Dalam Kepungan Peraturan Sektoral

Beban petani makin berat, ketika hari ini dunia dilanda oleh perubahan iklim yang membuat para petani di Indonesia sering mengalami gagal panen. Pada hari-hari ini misalnya, ribuan petani tembakau di Jawa Tengah dan Daerah Istimewa Yogyakarta mesti mengalami hal itu karena tembakau mereka tenggelam oleh air hujan yang datang mendahului musimnya.

Menurut Sekjen Indonesian Human Rights Committee for Social Justice (IHCS), Gunawan, tidak ada jalan lain untuk mengubah nasib petani negeri ini, kecuali dengan menjalankan amanat Undang-Undang Pokok Agraria (UUPA) No 5 Tahun 1960. “Secara singkat, UUPA itu mengatur dua hal, yang di dalam perut Bumi jadilah hukum pertambangan, sedang yang di permukaan tanah jadi hukum pertanahan. Yang paling pokok, di sana ada redistribusi lahan konsekuensi kolonialisme sebelumnya dan sebesar-besarnya untuk kemakmuran rakyat. Tapi sekarang yang terjadi adalah tanah terakumulasi pada segelintir konglomerasi usaha, dan petani malahan nggak punya tanah,” paparnya.

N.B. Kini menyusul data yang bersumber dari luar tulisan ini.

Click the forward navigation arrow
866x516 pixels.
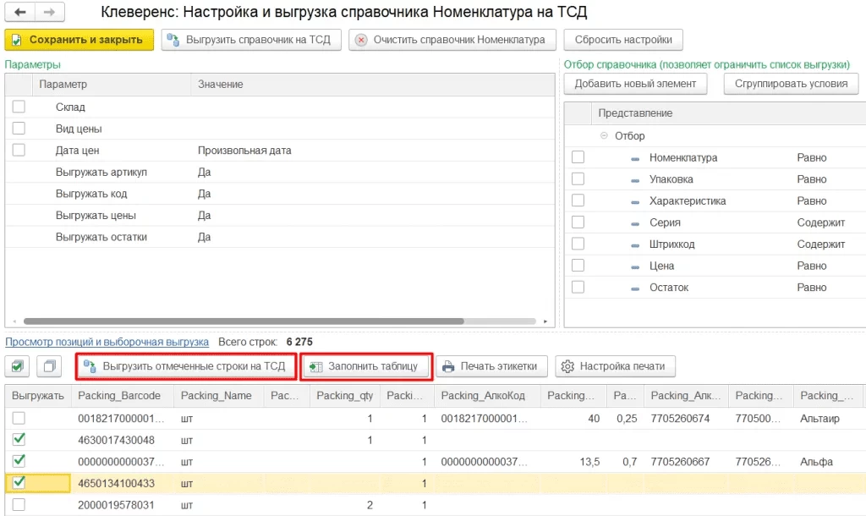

Dari sana, lanjut Gunawan, seharusnya seluruh produk hukum turunan yakni hukum pertambangan, hukum pertanahan, hukum air, angkasa, kehutanan, dan seterusnya, harus mengacu pada UUPA. Namun, yang terjadi di awal Orde Baru, pada 1967 justru lahir tiga undang-undang yang sama sekali mengabaikan ketentuan-ketentuan yang ada dalam UUPA 1960, yakni UU Penanaman Modal Asing, UU Pokok Kehutanan, dan UU Pokok Pertambangan. “Dan sejak itu, UUPA dipetieskan dengan dipersepsikan keliru sebagai seolah-olah produk orang-orang komunis,” kata Gunawan.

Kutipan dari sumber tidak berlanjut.